Wills are the foundation of an estate plan. The primary role of this document is dictating what happens to your assets when you pass away or are unable to manage them.

At Di Pietro Partners we offer high quality estate planning expertise to our clients. This expertise includes various legal matters involving Florida wills including:

Continue reading to learn more, or contact one of our experienced lawyers to help you and your family plan for a comfortable future.

Types of Florida Wills

Last Will and Testament – This is the document that allows you to hand down all your assets to particular persons and/or entities, assign guardians for your minor children, as well as prevent children and your assets from being dispersed among the default beneficiaries of the state. Here’s an example of a Florida Last Will and Testament.

Living Will – Many people today are drawing up living wills. These stipulate medical and health care instructions to be carried out should you be on a life support system. This is a statement regarding your desires about the use of extraordinary measures or means to extend your life should there be no assurance that your consciousness will be regained. A power of attorney must be named in conjunction with a living will. Here’s an example of a Florida Living Will.

The two wills mentioned above are the most common; however there are many other types of wills for individuals with more complex estate planning needs.

Frequently Asked Questions Involving Wills

  • Why should you write your will?

    Writing your will is one of the most significant things you will do in your lifetime. Your will is, after all, the legal document which clearly specifies your wishes as to what will happen to your property, the future of your children (if any), and other assets when you pass away.
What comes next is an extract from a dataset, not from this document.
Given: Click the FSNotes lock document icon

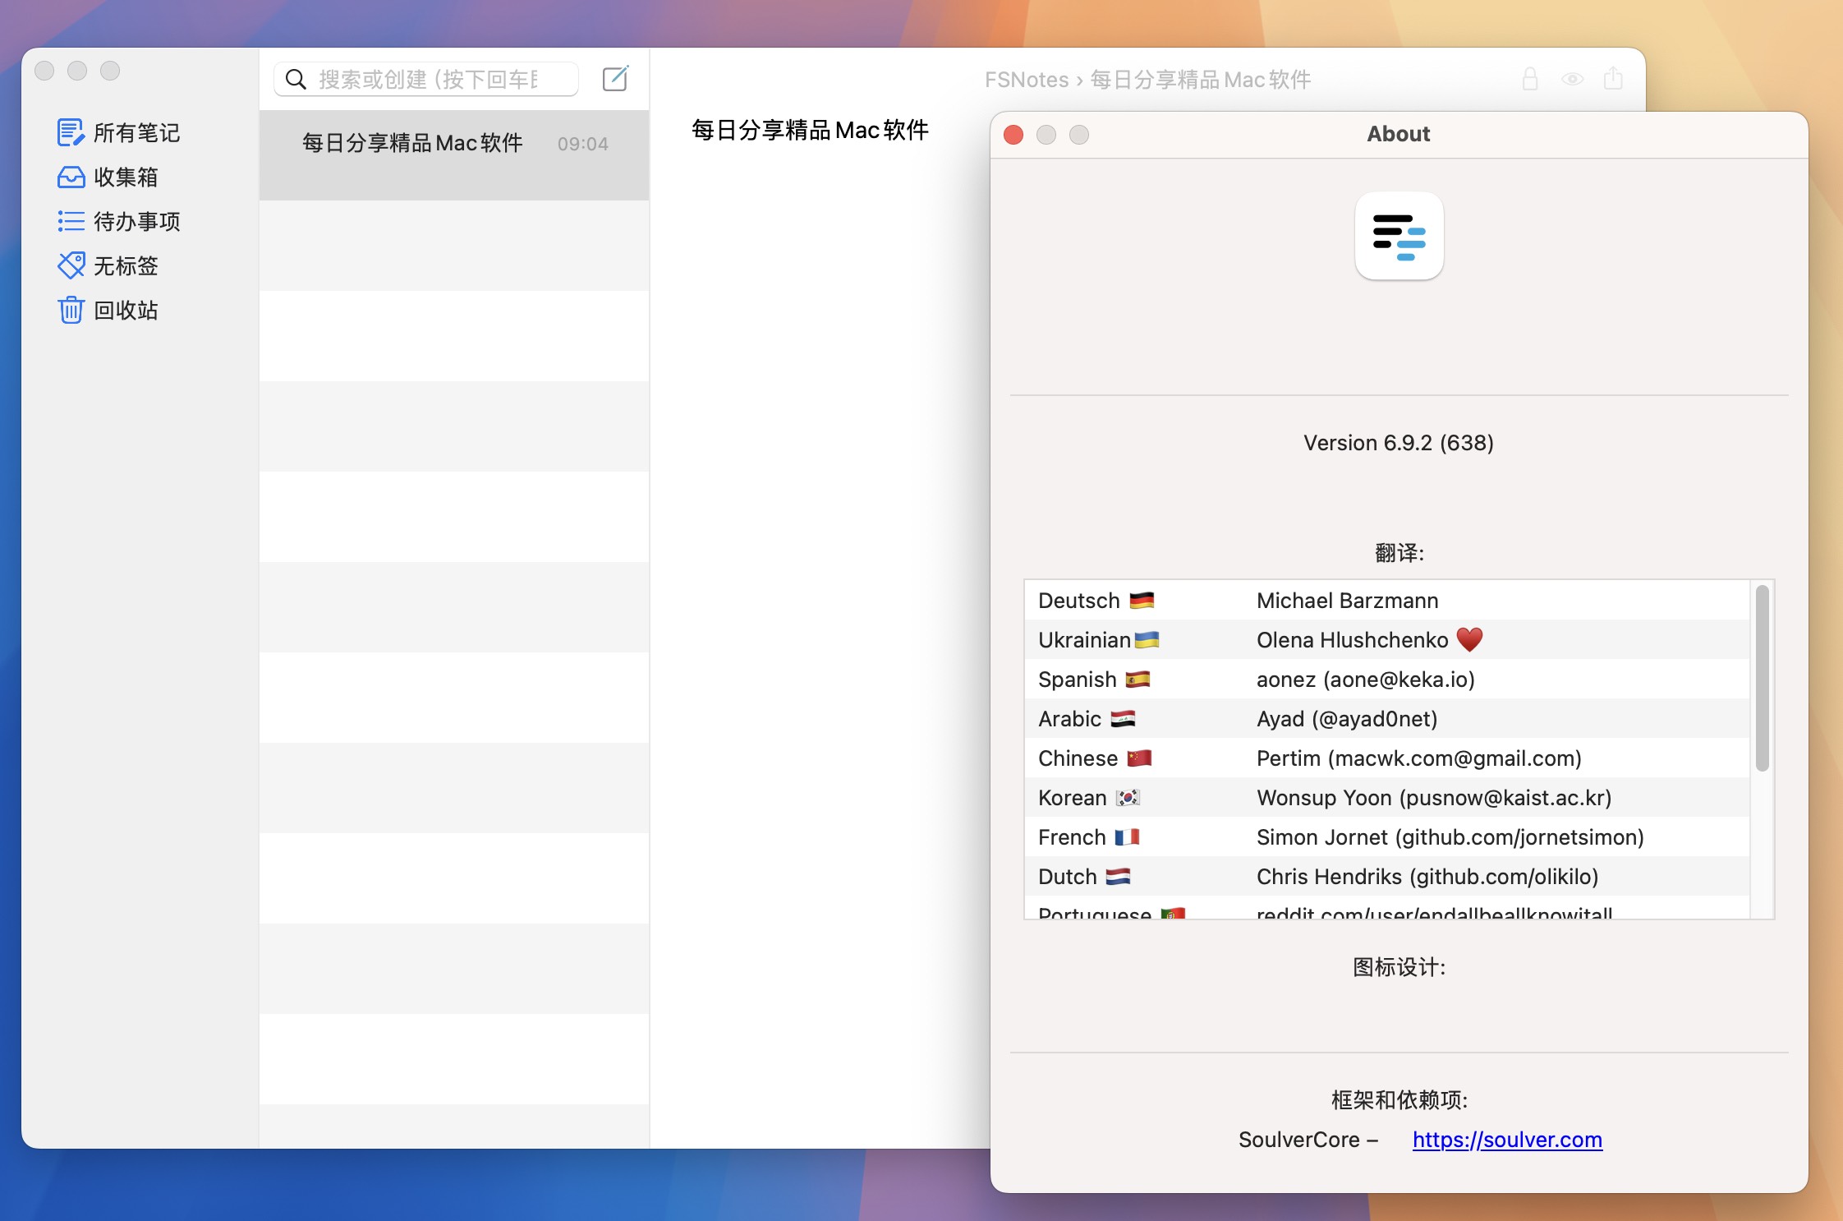Looking at the screenshot, I should pos(1528,79).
    Your will is where you are able to assign a person to assume the role of legal guardian of your children. No matter how you look at it the writing of your last will and testament is crucial, it is a form of legal command stipulating your final wishes that you leave behind.

    In your will, it is important you name the executor of your entire estate. One of the executor’s roles is to distribute your assets to all of your selected recipients, whether they are your children, distant relatives, friends, or even employees. This individual must be someone you completely trust, as he or she will be playing the most vital role in handling your estate when you die. Their obligation is to see that your wishes are properly followed.

    Being the head of your household, or merely owner of an estate, it is sometimes assumed that when you pass on, you must choose among the people dearest to you to receive some of your assets. History has shown us that many times family members quarrel over estates left by a deceased relative. There are even instances when someone even resorts to committing a violent act.

    When the fighting starts peace and harmony among the group becomes compromised. Most importantly your wishes become secondary and those in your life focus on their own desires. The best way to avoid this type of scenario is to take the time to put things in proper order by taking the steps to properly prepare and execute a legally binding last will and testament.

  • What happens if you die without a will?

    Should you pass away without having properly executed a will, not only will your estate, assets, and care for your children be jeopardized, but based on the laws of the state in which you live, the court is given due power to choose and decide on the administration of all your possessions.

    In these types of scenarios often things can get out of hand, and no matter what your known feelings were about specific people or issues you lose all control of the disposition of your assets and potentially leave behind a significant mess.

    With a written will, the decision to appoint recipients is totally up to you. Thus, even if you don’t entrust your home to your legal wife, no one has the authority to question it, since you have left behind legal proof to support your last wishes.

  • How do you legally draft a will?

    There are several simple steps that must be taken however there is far more required to ensure everything is done properly. To validate the legality of your will, there are conditions that must be met. Here are some of the requirements to legally draft a will in Florida.

    • You must be a minimum of 18 years old
    • You need to be able to legally execute a document.
    • The document must be signed in the presence of legal aged witnesses
    • The person drafting a will must be of sound mind.

    The most important aspect to guarantee that your will is properly prepared is to work with an estate planning attorney that has some expertise in this field.

    It is important to think about your estate and how you want it properly distributed in the future. Who are your potential recipients? What assets or properties would you like to assign for each of them? Since you never know what life holds for you in the future, it is best to plan ahead of time. Draft your will accordingly. To be sure your actions are legal, it will be best to contact a qualified lawyer to help you properly get things put in order. It is through these small steps that will and trust litigation may be avoided in the future.